Oracle Scratchpad

May 9, 2008

Manual Optimisation – 2

Filed under: Oracle,Performance,Tuning — Jonathan Lewis @ 1:13 pm BST May 9,2008

[Back to Manual Optimisation part 1][Forward to Manual Optimisation part 3]

A few days ago I posted an example of SQL that could be used to reduce the impact of sorting a large volume of data by sorting the smallest possible subset of the data with its rowids, and then joining back to the original table by rowid.

This produced a few comments, backed by Tom Kyte, about the dangers of depending on (a) SQL returning data in order without a final “order by” clause, (b) the exact and unchangeable use of hints, and (c) an assumption that internal mechanisms would not change.

It’s worth saying a little more about these issues, but I thought I’d start with the background to the SQL that appeared in the previous post as it’s actually derived from a generic strategy that I’ve used a couple of times as a temporary performance fix for Web-based applications.

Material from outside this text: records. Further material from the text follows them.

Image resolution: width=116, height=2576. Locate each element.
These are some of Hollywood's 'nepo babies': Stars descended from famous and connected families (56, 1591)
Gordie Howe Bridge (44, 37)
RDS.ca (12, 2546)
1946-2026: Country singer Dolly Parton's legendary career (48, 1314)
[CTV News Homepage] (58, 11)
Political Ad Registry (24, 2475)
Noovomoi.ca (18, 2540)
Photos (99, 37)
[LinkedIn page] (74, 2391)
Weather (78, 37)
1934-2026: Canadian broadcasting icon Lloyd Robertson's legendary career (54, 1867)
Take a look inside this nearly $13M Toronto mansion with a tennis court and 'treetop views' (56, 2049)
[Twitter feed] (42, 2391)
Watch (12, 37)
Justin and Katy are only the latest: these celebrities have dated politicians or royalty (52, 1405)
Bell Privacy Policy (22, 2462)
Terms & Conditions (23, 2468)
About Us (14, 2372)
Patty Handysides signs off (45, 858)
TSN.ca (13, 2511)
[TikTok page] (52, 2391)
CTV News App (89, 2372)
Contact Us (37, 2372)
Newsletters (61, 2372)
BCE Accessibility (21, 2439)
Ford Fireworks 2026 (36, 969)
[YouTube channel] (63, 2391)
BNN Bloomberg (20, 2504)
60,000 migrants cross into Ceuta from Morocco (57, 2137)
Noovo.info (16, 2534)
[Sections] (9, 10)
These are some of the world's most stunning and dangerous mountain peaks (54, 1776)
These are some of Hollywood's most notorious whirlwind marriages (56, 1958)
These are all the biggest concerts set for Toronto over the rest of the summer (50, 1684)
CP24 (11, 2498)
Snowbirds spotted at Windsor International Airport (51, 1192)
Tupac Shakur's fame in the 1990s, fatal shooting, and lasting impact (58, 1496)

The basic requirement for many Web-based reporting systems is to be able to run “page-based” reports, which means the ability to respond efficiently to queries like: “return rows 21 to 40 of an ordered set” – searches of Google or Amazon give you the general principle of the need for this type of pagination.

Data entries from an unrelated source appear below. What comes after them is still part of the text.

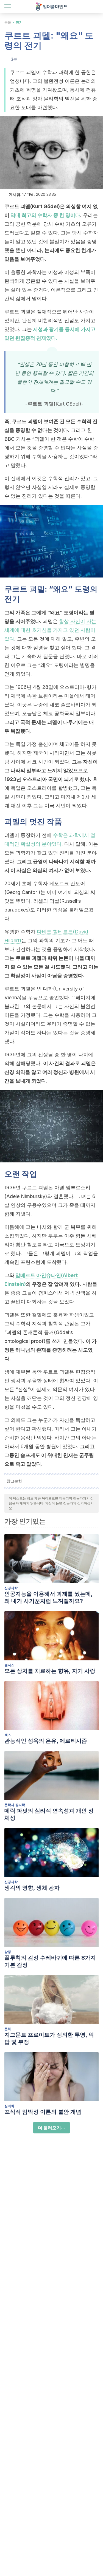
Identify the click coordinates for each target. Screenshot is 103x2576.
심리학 (9, 2106)
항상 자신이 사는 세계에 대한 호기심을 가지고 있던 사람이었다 (50, 630)
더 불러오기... (51, 2127)
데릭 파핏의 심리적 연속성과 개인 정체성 (49, 1814)
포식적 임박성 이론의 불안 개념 (42, 2111)
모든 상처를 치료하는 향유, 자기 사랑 (49, 1671)
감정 (7, 1952)
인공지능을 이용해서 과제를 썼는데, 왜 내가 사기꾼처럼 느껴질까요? (48, 1597)
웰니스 (9, 1665)
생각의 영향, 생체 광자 (32, 1887)
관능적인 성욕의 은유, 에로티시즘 (45, 1740)
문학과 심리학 (14, 1805)
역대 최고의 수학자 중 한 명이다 (45, 215)
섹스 (7, 1735)
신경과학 (11, 1588)
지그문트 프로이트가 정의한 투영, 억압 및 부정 (49, 2038)
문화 (7, 22)
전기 (19, 22)
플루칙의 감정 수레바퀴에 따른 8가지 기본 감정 (50, 1961)
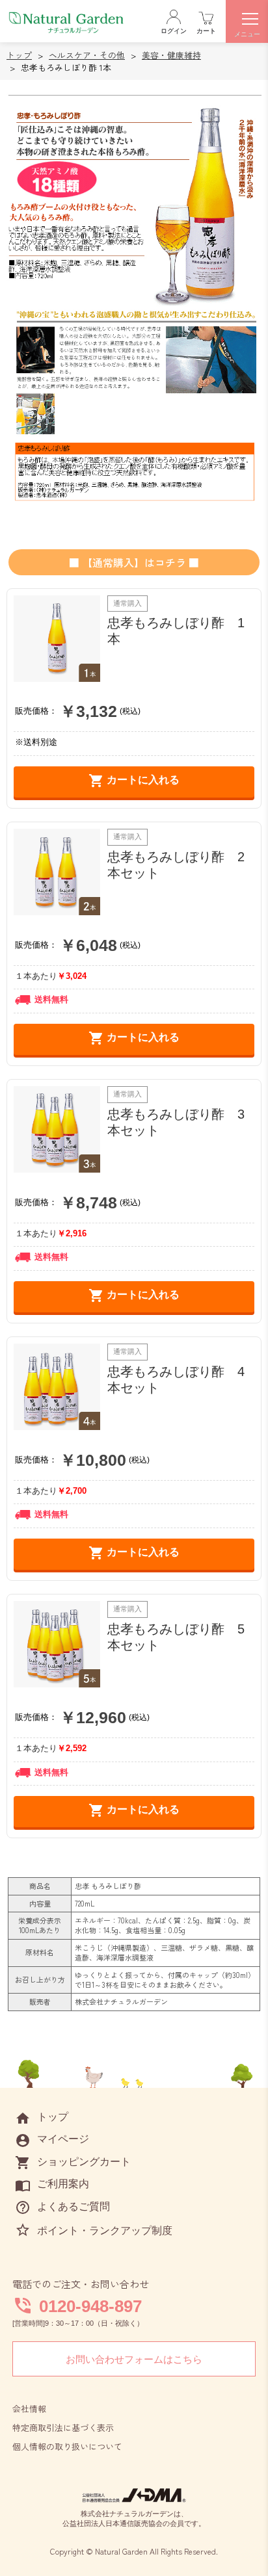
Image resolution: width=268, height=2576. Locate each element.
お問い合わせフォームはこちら (134, 2359)
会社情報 (29, 2408)
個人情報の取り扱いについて (67, 2446)
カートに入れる (134, 780)
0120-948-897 (90, 2306)
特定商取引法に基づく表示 (63, 2427)
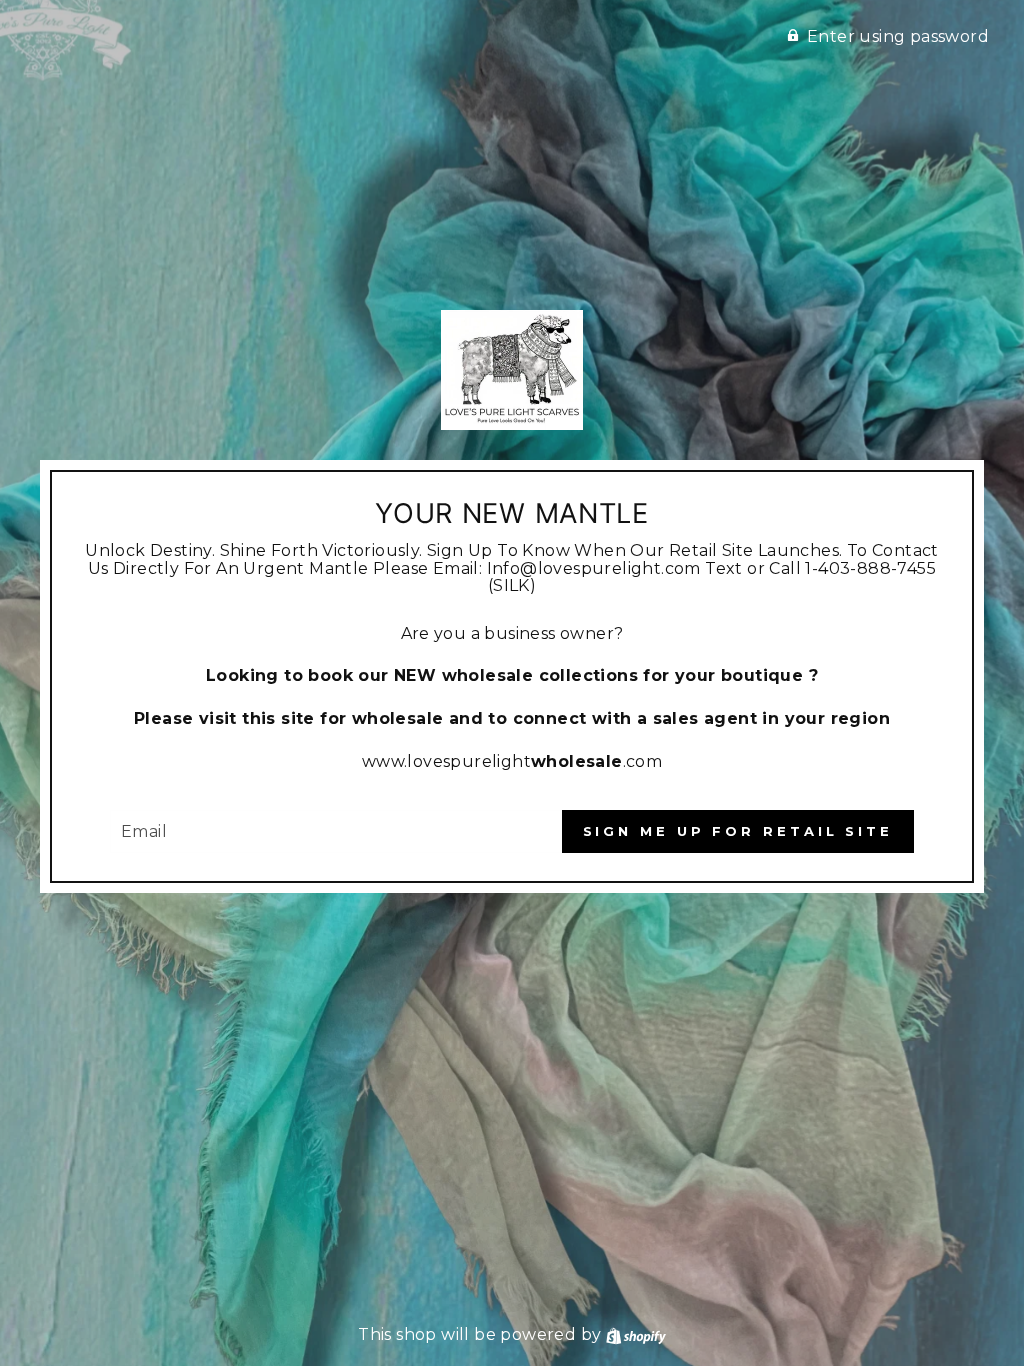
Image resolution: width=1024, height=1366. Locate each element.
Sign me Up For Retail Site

The mechanism of using a couple of “rownum” predicates against an inline view is quite well known as a way of optimising this type of page-based access; but it usually requires you to build a suitable index to support the underlying query. For example:


select
	v2.id,
	v2.small_vc
from
	(
	select
		v1.id,
		v1.small_vc,
		rownum	rn
	from
		(
		select
			t1.id,
			t1.small_vc
		from
			t1
		where
			t1.rep = 100
		order by
			t1.id
		)	v1
	where
		rownum <= 20	-- First N rows, typically a bind variable
	)	v2
where
	v2.rn >= 11		-- Last M rows, typically a bind variable
order by
	v2.rn
;

And this is the execution Plan (10.2.0.3 – dbms_xplan.display_cursor() edited for clariry to remove a few columns):


- - - - - - - - - - - - - - - - - - - - - - - - - - - - - - - - - - - - - - - - - - -
| Id| Operation                       | Name  | E-Rows | A-Rows | Buffers | Used-Mem |
- - - - - - - - - - - - - - - - - - - - - - - - - - - - - - - - - - - - - - - - - - -
|  1|  SORT ORDER BY                  |       |     20 |     10 |       4 | 2048  (0)|
|* 2|   VIEW                          |       |     20 |     10 |       4 |          |
|* 3|    COUNT STOPKEY                |       |        |     20 |       4 |          |
|  4|     VIEW                        |       |     21 |     20 |       4 |          |
|  5|      TABLE ACCESS BY INDEX ROWID| T1    |     21 |     20 |       4 |          |
|* 6|       INDEX RANGE SCAN          | T1_PK |        |     20 |       3 |          |
- - - - - - - - - - - - - - - - - - - - - - - - - - - - - - - - - - - - - - - - - - - 

Predicate Information (identified by operation id):
- - - - - - - - - - - - - - - - - - - - - - - - - -
   2 - filter("V2"."RN">=11)
   3 - filter(ROWNUM<=20)
   6 - access("T1"."REP"=100)

For the best performance both the “where” clause and “order by” clause have to be “captured” in a single index, where the “where” clause is an equality condition against the leading column(s) of the index, and the “order by” clause follows the next columns of the index definition.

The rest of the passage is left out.